Ya que la ciencia avanza descartando como imperfecto el conocimiento del presente, es una buena noticia que los artículos más citados de la historia reciente de la investigación científica estén anticuados porque eso quiere decir que el citacionismo, la tentación de hacer de la bibliografía una celebración estratégica de las autoridades, no ha cegado la búsqueda en última instancia de la verdad en ciertos campos.

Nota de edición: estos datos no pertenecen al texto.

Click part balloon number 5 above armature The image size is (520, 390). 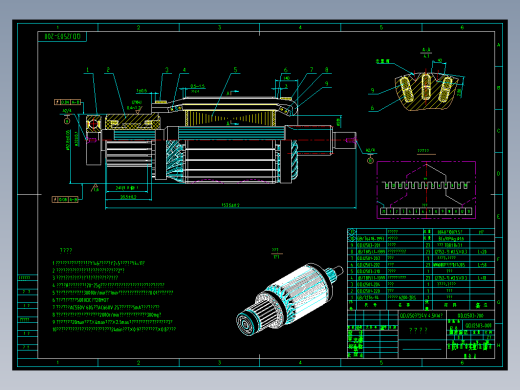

El saber científico, igual que la Biblia, no necesita de pasajes entre comillas, de notas a pie de página o de nombres con apellidos, basta con aprender a resolver problemas concretos para ser capaz de reproducir personalmente los descubrimientos que han realizado otros.

El volumen de publicaciones científicas, imposible de asimilar por cualquier humano, y la falta de correspondencia que hay entre los artículos más referidos y los más interesantes (Lowry reconoció públicamente que su best quoted de 1951 era en verdad una birria de artículo) demuestra las limitaciones estructurales de ciertos índices de impacto, así como las ventajas del peer review sobre un sistema de publicaciones científicas sin barreras de entrada y solo juicios de calidad a posteriori.

En términos kuhnianos, estamos ante el triunfo de la ciencia normal sobre la revolucionaria, de los burócratas del conocimiento sobre los genios creativos, del programa de investigación sobre la hipótesis arriesgada. Pero tampoco exageremos: los burócratas no son tan inútiles, como demuestra la biografía de Feynman, una de las personas más capaces que ha tenido el siglo XX, habiendo destacado en campos como la percusión brasileña o la etología de las hormigas, cuya principal contribución a la física de partículas son unos diagramas de aspecto infantil, casi unos garabatos, que permiten visualizar y simplificar increíblemente las operaciones.

Y los genios no son tan necesarios —véase el atascamiento en que se encuentran las disciplinas sin disciplina de las humanidades, indisciplina recientemente contrastada en un análisis del impacto de las revistas de prestigio sobre su propio campo, donde se evidencia hasta qué punto Internet no ha cambiado los patrones de cita (y por tanto de lectura) de los llamados investigadores de humanidades desde 1995, a diferencia de lo que ha pasado en matemáticas o en economía, con la apertura de espacios como arXiv.org, ni entonces ni ahora los humanistas consultan sus propias publicaciones académicas. Cada genio en su casa y la ciencia en la de todos.